Acute Ammonia Intoxication-Induced Seizures but not Ammonia Per Se Contribute to the Electrophysiological Changes in Rat Brain

Abstract

Background and Aim: Hepatic encephalopathy (HE) is a major complication in patients with mild to severe liver disease. HE is characterized by confusion, inverted sleep-wake cycles, disorientation, behavioral changes, impaired cognition, and motor disturbances, as well as increased brain edema and intracranial pressure. The molecular basis for these changes in HE remains unclear. Elevated blood and brain ammonia levels have been strongly implicated in its pathogenesis. Whether ammonia play any role in electrophysiological changes in HE that may be involved in neurobehavioral, biochemical and molecular changes observed in HE was examined. Methods: Male Wister albino rats were injected (i.p) with ammonium acetate (500 and 800 mg/kg) and liver toxin acetaminophen (AMPN, 500 mg/kg).

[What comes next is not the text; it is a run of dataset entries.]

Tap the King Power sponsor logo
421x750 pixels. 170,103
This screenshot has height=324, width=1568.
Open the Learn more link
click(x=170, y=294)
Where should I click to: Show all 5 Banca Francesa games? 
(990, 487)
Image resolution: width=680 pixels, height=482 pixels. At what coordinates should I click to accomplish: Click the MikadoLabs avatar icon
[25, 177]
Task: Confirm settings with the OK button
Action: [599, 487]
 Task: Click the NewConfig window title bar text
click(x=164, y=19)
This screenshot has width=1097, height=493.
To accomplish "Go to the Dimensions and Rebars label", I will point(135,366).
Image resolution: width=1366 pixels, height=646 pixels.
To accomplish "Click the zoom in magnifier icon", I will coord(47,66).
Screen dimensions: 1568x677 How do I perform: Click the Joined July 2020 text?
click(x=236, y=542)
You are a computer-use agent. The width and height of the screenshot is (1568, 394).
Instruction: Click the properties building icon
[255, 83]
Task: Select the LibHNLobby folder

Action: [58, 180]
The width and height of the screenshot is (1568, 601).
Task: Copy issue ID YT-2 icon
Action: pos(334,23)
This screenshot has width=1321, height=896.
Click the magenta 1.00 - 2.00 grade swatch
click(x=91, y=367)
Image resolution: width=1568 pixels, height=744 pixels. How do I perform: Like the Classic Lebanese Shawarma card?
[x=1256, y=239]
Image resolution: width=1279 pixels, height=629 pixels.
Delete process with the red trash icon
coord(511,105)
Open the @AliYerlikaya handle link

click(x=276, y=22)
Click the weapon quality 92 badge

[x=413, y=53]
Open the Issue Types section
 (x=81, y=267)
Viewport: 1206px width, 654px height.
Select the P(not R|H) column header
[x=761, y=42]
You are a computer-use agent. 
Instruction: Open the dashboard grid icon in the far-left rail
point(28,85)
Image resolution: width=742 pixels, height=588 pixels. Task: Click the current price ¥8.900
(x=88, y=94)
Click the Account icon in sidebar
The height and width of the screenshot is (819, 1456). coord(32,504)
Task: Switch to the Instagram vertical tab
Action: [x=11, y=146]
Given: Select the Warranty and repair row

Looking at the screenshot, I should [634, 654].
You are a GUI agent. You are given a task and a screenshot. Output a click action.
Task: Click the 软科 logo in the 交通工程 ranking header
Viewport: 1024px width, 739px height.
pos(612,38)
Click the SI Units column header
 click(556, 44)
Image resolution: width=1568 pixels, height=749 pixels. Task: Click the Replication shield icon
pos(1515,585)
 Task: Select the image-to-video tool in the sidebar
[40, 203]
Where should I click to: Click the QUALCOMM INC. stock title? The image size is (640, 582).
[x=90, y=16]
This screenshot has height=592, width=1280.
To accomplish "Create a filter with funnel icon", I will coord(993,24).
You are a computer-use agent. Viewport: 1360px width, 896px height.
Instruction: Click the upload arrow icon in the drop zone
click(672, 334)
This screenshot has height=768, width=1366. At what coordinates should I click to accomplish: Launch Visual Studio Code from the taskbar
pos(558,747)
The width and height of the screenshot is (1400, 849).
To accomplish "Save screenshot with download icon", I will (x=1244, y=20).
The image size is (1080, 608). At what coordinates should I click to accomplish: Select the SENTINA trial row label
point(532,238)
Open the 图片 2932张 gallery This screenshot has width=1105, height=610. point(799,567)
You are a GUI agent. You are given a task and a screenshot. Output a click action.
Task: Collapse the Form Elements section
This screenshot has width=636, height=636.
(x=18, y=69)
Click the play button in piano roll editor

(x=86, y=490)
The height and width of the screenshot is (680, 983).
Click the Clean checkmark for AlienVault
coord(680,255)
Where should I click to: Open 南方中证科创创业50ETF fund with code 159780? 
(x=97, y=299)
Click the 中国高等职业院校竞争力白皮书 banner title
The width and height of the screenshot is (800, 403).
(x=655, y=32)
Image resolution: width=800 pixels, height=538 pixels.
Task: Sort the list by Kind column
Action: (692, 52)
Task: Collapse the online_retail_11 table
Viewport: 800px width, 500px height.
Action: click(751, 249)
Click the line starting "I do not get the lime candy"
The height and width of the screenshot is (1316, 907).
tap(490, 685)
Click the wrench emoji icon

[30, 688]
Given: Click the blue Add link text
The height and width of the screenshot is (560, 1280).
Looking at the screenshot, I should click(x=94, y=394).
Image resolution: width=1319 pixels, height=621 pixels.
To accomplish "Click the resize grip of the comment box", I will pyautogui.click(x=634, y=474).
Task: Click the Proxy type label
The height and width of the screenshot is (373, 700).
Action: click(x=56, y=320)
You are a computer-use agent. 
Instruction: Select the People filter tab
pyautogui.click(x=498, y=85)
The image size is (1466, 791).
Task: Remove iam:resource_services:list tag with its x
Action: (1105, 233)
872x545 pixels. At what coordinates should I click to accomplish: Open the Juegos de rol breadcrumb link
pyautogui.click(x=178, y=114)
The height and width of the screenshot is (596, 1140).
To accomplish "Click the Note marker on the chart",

Results: The AACE-treated group developed seizures within 10 min and survived post-treatment without any additional seizure incident. However, more than 70% of AMPN treated animals died after 56 hours. Hippocampal slices were prepared from these animals (1 hr after AACE and 40 h after AMPN, pre-coma stage) and electrophysiological changes were measured. A paired-pulse facilitation (PPF) sequence in which stimulation pulse pairs were delivered at intervals of 20-480 ms and the filed excitatory postsynaptic potential (EPSP) slope were calculated. A depressed PPF was observed in slices from both AACE and AMPN treated animals. Further, inhibition of seizures in AACE group showed reversal of these electrophysiological changes, while these inhibitors failed to prevent electrophysiological changes induced by AMPN. Additionally, seizure inducing agent's picrotoxin (PCT) and pentylenetetrazol (PTZ) showed electrophysiological changes similar to AACE, and that inhibition of PCT and PTZ induced seizures reversed electrophysiological changes. Conclusion: These findings suggest that the effect of acute ammonia intoxication on electrophysiological changes may be due to the effect of ammonia-induced seizures, but not due to ammonia per se. The author have none to declare.